Posted Dec 10, 2014 0:53 UTC (Wed)
by bojan (subscriber, #14302)
[Link]
Sometimes, I just want to sit back and use the mouse. Sometimes, I want to type. Sometimes, I want to do both. Gnome 3 makes these choices for me. I thought I was supposed to make those choices. But, hey - we wouldn't want to ruin the "philosophy", now would we? ;-)
Posted Dec 10, 2014 14:47 UTC (Wed)
by dave_malcolm (subscriber, #15013)
[Link] (1 responses)
Posted Dec 10, 2014 15:11 UTC (Wed)
by dave_malcolm (subscriber, #15013)
[Link]
Posted Dec 10, 2014 23:54 UTC (Wed)
by mchapman (subscriber, #66589)
[Link] (33 responses)
You can choose what "Open Terminal" does in the GNOME Terminal preferences. Check the application menu at the top of the screen.

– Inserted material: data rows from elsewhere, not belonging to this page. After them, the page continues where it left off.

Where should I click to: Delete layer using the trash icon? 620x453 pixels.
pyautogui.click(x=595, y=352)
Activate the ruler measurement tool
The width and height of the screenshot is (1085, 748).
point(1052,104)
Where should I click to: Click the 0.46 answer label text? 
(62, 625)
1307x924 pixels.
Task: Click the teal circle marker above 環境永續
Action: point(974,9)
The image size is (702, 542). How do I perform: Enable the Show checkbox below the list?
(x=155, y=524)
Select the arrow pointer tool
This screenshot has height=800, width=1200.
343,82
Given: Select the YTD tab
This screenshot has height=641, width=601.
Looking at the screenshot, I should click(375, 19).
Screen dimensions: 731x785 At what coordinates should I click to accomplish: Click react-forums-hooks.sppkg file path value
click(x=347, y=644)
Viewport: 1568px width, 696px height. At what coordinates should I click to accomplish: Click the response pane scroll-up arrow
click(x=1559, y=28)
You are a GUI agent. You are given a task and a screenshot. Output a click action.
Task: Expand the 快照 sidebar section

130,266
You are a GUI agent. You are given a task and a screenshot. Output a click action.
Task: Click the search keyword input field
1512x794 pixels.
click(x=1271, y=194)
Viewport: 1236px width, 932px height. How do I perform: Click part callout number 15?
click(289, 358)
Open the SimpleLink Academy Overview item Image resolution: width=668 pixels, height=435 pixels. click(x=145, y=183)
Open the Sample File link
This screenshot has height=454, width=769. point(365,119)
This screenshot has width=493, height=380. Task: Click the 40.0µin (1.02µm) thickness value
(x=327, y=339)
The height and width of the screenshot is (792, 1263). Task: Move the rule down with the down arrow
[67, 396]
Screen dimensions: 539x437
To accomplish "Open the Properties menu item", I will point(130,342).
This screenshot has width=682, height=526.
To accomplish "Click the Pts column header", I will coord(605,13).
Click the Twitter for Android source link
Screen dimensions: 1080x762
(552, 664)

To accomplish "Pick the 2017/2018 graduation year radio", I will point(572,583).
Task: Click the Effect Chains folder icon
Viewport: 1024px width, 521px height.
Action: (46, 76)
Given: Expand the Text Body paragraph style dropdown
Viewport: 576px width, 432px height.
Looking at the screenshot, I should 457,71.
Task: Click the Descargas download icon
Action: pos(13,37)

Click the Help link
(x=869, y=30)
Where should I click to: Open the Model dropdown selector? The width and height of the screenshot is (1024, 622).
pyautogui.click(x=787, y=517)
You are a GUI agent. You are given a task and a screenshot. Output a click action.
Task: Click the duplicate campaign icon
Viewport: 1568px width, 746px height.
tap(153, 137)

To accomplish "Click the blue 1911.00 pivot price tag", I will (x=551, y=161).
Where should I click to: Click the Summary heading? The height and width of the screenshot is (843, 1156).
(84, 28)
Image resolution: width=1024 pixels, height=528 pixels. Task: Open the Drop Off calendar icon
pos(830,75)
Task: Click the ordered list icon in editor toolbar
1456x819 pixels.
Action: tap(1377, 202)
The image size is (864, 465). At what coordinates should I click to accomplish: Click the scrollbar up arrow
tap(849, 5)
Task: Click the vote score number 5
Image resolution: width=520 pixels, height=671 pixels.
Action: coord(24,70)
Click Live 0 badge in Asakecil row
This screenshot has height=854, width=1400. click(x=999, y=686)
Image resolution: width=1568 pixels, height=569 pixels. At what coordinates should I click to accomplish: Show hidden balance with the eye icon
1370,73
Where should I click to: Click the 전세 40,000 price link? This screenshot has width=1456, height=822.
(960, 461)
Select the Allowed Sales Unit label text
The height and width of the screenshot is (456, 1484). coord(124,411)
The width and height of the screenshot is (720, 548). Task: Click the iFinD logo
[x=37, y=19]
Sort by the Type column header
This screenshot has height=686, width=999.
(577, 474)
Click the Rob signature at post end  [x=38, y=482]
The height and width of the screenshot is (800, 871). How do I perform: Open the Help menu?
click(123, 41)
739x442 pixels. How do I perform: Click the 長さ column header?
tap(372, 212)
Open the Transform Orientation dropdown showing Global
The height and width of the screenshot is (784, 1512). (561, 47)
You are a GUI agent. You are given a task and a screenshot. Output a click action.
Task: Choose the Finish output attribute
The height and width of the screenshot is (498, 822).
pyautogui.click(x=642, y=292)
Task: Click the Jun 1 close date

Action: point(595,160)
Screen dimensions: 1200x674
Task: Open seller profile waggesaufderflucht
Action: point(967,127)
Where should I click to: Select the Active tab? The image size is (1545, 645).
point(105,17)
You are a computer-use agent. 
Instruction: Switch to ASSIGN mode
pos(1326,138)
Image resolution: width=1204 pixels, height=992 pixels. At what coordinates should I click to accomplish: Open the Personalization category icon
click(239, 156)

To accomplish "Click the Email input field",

(Yes, this annoyed me as well until I found the preference. That application menu is really not very discoverable...)
Posted Dec 11, 2014 18:53 UTC (Thu)
by paulj (subscriber, #341)
[Link]
Posted Dec 11, 2014 19:01 UTC (Thu)
by sjj (guest, #2020)
[Link] (31 responses)
Posted Dec 11, 2014 19:26 UTC (Thu)
by corbet (editor, #1)
[Link] (30 responses)
After all these years, I still haven't figured out the mindset that leads to conclusions like "if we make each release less featureful and flexible than the one before, we'll get millions of new users".
Posted Dec 11, 2014 21:52 UTC (Thu)
by sjj (guest, #2020)
[Link] (2 responses)
Posted Dec 11, 2014 22:03 UTC (Thu)
by raven667 (subscriber, #5198)
[Link] (1 responses)
Posted Dec 11, 2014 22:13 UTC (Thu)
by sjj (guest, #2020)
[Link]
Posted Dec 11, 2014 22:05 UTC (Thu)
by sjj (guest, #2020)
[Link]
And I *like* a lot of Gnome 3, certainly more than KDE's bling-insanity, Unity's desperate-to-make-a-buck-before-the-well-runs-dry-ness, or various windows95-was-the-perfect-GUI forks. OK, I'll stop trolling now.
Posted Dec 12, 2014 0:18 UTC (Fri)
by bojan (subscriber, #14302)
[Link] (1 responses)
Yeah, looks like "how annoying we can get" is the new measure of Gnome success.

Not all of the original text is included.